(Rows contained in a dataset)
──────────
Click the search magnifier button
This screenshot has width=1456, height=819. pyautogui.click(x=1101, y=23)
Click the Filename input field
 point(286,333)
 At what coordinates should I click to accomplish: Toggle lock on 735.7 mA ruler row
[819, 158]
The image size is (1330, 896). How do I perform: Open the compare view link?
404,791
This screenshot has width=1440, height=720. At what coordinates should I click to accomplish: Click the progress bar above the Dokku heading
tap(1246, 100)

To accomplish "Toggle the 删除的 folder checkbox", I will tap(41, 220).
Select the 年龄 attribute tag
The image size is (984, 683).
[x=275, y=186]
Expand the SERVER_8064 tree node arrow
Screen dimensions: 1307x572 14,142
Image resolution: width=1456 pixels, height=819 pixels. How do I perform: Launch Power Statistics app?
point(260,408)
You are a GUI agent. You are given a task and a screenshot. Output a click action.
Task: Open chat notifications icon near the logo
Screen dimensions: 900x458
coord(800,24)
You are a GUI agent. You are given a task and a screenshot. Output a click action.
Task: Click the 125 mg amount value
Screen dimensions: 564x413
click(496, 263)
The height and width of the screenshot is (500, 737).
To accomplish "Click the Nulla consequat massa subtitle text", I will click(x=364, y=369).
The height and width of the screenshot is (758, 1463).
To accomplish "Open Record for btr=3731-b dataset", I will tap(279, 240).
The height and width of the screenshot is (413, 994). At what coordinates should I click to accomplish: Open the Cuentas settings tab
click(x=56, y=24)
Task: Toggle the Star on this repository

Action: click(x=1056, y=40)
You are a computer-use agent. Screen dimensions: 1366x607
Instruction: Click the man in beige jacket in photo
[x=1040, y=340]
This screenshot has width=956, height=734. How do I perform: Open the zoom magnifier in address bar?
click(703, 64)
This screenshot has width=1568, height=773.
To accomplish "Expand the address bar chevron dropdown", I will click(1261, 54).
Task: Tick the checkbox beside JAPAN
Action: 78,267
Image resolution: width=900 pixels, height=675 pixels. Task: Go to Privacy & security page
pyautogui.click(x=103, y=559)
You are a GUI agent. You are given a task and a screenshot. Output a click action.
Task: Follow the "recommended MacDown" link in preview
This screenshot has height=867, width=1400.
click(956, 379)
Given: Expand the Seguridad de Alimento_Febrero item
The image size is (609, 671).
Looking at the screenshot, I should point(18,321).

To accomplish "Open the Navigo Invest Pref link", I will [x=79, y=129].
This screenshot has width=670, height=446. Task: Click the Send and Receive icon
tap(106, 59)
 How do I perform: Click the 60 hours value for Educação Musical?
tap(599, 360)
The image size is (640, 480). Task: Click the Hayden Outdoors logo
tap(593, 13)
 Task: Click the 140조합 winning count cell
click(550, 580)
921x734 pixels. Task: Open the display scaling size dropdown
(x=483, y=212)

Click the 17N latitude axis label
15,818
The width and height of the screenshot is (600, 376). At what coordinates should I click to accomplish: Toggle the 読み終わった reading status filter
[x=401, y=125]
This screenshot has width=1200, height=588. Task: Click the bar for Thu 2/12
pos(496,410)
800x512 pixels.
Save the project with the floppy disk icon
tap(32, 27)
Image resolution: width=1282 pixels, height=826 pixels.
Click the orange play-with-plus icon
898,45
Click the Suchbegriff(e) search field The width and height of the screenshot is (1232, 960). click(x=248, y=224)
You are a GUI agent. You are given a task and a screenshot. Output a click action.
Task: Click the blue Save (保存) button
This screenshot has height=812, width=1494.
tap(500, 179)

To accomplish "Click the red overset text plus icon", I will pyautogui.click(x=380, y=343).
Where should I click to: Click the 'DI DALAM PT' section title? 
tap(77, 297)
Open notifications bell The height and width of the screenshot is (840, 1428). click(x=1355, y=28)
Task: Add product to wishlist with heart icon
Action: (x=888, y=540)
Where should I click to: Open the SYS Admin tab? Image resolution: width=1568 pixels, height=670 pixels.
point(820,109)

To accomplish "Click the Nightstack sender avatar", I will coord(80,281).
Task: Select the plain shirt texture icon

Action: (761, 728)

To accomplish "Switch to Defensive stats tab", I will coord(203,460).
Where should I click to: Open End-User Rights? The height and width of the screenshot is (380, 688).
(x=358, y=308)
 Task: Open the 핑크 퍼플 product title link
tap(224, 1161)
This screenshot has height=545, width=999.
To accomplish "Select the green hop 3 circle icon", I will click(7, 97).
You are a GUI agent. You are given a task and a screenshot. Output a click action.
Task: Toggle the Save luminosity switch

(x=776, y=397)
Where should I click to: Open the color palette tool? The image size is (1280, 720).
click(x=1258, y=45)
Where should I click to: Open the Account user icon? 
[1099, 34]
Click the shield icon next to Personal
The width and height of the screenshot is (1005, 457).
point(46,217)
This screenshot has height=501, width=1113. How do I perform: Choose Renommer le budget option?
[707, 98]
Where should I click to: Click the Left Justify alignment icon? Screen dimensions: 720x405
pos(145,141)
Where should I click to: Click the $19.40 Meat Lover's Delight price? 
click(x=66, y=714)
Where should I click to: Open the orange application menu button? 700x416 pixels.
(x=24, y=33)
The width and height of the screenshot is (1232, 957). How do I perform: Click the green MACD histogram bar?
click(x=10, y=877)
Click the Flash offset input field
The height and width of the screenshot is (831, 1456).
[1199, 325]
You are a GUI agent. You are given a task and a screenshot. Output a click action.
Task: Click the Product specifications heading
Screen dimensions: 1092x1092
──────────
Please repeat every row above word for word.

*Task answer:*
Click the search magnifier button
This screenshot has width=1456, height=819. pyautogui.click(x=1101, y=23)
Click the Filename input field
 point(286,333)
 At what coordinates should I click to accomplish: Toggle lock on 735.7 mA ruler row
[819, 158]
The image size is (1330, 896). How do I perform: Open the compare view link?
404,791
This screenshot has width=1440, height=720. At what coordinates should I click to accomplish: Click the progress bar above the Dokku heading
tap(1246, 100)

To accomplish "Toggle the 删除的 folder checkbox", I will tap(41, 220).
Select the 年龄 attribute tag
The image size is (984, 683).
[x=275, y=186]
Expand the SERVER_8064 tree node arrow
Screen dimensions: 1307x572 14,142
Image resolution: width=1456 pixels, height=819 pixels. How do I perform: Launch Power Statistics app?
point(260,408)
You are a GUI agent. You are given a task and a screenshot. Output a click action.
Task: Open chat notifications icon near the logo
Screen dimensions: 900x458
coord(800,24)
You are a GUI agent. You are given a task and a screenshot. Output a click action.
Task: Click the 125 mg amount value
Screen dimensions: 564x413
click(496, 263)
The height and width of the screenshot is (500, 737).
To accomplish "Click the Nulla consequat massa subtitle text", I will click(x=364, y=369).
The height and width of the screenshot is (758, 1463).
To accomplish "Open Record for btr=3731-b dataset", I will tap(279, 240).
The height and width of the screenshot is (413, 994). At what coordinates should I click to accomplish: Open the Cuentas settings tab
click(x=56, y=24)
Task: Toggle the Star on this repository

Action: click(x=1056, y=40)
You are a computer-use agent. Screen dimensions: 1366x607
Instruction: Click the man in beige jacket in photo
[x=1040, y=340]
This screenshot has width=956, height=734. How do I perform: Open the zoom magnifier in address bar?
click(703, 64)
This screenshot has width=1568, height=773.
To accomplish "Expand the address bar chevron dropdown", I will click(1261, 54).
Task: Tick the checkbox beside JAPAN
Action: 78,267
Image resolution: width=900 pixels, height=675 pixels. Task: Go to Privacy & security page
pyautogui.click(x=103, y=559)
You are a GUI agent. You are given a task and a screenshot. Output a click action.
Task: Follow the "recommended MacDown" link in preview
This screenshot has height=867, width=1400.
click(956, 379)
Given: Expand the Seguridad de Alimento_Febrero item
The image size is (609, 671).
Looking at the screenshot, I should point(18,321).

To accomplish "Open the Navigo Invest Pref link", I will [x=79, y=129].
This screenshot has width=670, height=446. Task: Click the Send and Receive icon
tap(106, 59)
 How do I perform: Click the 60 hours value for Educação Musical?
tap(599, 360)
The image size is (640, 480). Task: Click the Hayden Outdoors logo
tap(593, 13)
 Task: Click the 140조합 winning count cell
click(550, 580)
921x734 pixels. Task: Open the display scaling size dropdown
(x=483, y=212)

Click the 17N latitude axis label
15,818
The width and height of the screenshot is (600, 376). At what coordinates should I click to accomplish: Toggle the 読み終わった reading status filter
[x=401, y=125]
This screenshot has width=1200, height=588. Task: Click the bar for Thu 2/12
pos(496,410)
800x512 pixels.
Save the project with the floppy disk icon
tap(32, 27)
Image resolution: width=1282 pixels, height=826 pixels.
Click the orange play-with-plus icon
898,45
Click the Suchbegriff(e) search field The width and height of the screenshot is (1232, 960). click(x=248, y=224)
You are a GUI agent. You are given a task and a screenshot. Output a click action.
Task: Click the blue Save (保存) button
This screenshot has height=812, width=1494.
tap(500, 179)

To accomplish "Click the red overset text plus icon", I will pyautogui.click(x=380, y=343).
Where should I click to: Click the 'DI DALAM PT' section title? 
tap(77, 297)
Open notifications bell The height and width of the screenshot is (840, 1428). click(x=1355, y=28)
Task: Add product to wishlist with heart icon
Action: (x=888, y=540)
Where should I click to: Open the SYS Admin tab? Image resolution: width=1568 pixels, height=670 pixels.
point(820,109)

To accomplish "Click the Nightstack sender avatar", I will coord(80,281).
Task: Select the plain shirt texture icon

Action: (761, 728)

To accomplish "Switch to Defensive stats tab", I will coord(203,460).
Where should I click to: Open End-User Rights? The height and width of the screenshot is (380, 688).
(x=358, y=308)
 Task: Open the 핑크 퍼플 product title link
tap(224, 1161)
This screenshot has height=545, width=999.
To accomplish "Select the green hop 3 circle icon", I will click(7, 97).
You are a GUI agent. You are given a task and a screenshot. Output a click action.
Task: Toggle the Save luminosity switch

(x=776, y=397)
Where should I click to: Open the color palette tool? The image size is (1280, 720).
click(x=1258, y=45)
Where should I click to: Open the Account user icon? 
[1099, 34]
Click the shield icon next to Personal
The width and height of the screenshot is (1005, 457).
point(46,217)
This screenshot has height=501, width=1113. How do I perform: Choose Renommer le budget option?
[707, 98]
Where should I click to: Click the Left Justify alignment icon? Screen dimensions: 720x405
pos(145,141)
Where should I click to: Click the $19.40 Meat Lover's Delight price? 
click(x=66, y=714)
Where should I click to: Open the orange application menu button? 700x416 pixels.
(x=24, y=33)
The width and height of the screenshot is (1232, 957). How do I perform: Click the green MACD histogram bar?
click(x=10, y=877)
Click the Flash offset input field
The height and width of the screenshot is (831, 1456).
[1199, 325]
You are a GUI agent. You are given a task and a screenshot. Output a click action.
Task: Click the Product specifications heading
Screen dimensions: 1092x1092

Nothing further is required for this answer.